- **WHAT THE TASK REQUIRES**:
Reproduce these items word for word, beginning with the line that contains "Open the 快递公司" and going on through the line that contains "tap(1121, 404)", with both of those lines included.

-- start RECORDS FOR THIS EXERCISE --

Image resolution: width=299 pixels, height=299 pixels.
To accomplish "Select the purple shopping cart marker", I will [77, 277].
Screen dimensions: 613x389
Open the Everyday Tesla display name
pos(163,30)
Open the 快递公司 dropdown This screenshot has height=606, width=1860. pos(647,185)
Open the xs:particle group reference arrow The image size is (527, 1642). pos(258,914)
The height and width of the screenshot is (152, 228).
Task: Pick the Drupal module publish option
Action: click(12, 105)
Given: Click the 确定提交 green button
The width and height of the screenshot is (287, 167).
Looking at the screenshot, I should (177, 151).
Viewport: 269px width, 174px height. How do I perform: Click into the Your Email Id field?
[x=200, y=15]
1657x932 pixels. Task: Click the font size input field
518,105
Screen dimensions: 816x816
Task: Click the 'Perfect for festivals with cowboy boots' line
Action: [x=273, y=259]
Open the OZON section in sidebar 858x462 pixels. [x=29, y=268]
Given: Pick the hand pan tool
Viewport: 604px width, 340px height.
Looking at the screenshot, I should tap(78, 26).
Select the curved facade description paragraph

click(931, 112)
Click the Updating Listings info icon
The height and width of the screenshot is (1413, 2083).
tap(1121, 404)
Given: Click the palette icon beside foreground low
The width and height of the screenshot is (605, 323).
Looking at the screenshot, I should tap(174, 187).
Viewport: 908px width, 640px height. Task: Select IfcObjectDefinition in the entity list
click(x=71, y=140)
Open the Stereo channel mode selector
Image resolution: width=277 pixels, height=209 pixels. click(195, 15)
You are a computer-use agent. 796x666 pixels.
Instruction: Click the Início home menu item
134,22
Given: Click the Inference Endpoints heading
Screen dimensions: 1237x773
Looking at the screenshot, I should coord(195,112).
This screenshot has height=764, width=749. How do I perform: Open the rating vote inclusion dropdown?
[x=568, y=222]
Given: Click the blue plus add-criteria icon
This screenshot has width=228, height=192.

-- end RECORDS FOR THIS EXERCISE --

- **RESULT OF THIS TASK**:
Open the 快递公司 dropdown This screenshot has height=606, width=1860. pos(647,185)
Open the xs:particle group reference arrow The image size is (527, 1642). pos(258,914)
The height and width of the screenshot is (152, 228).
Task: Pick the Drupal module publish option
Action: click(12, 105)
Given: Click the 确定提交 green button
The width and height of the screenshot is (287, 167).
Looking at the screenshot, I should (177, 151).
Viewport: 269px width, 174px height. How do I perform: Click into the Your Email Id field?
[x=200, y=15]
1657x932 pixels. Task: Click the font size input field
518,105
Screen dimensions: 816x816
Task: Click the 'Perfect for festivals with cowboy boots' line
Action: [x=273, y=259]
Open the OZON section in sidebar 858x462 pixels. [x=29, y=268]
Given: Pick the hand pan tool
Viewport: 604px width, 340px height.
Looking at the screenshot, I should tap(78, 26).
Select the curved facade description paragraph

click(931, 112)
Click the Updating Listings info icon
The height and width of the screenshot is (1413, 2083).
tap(1121, 404)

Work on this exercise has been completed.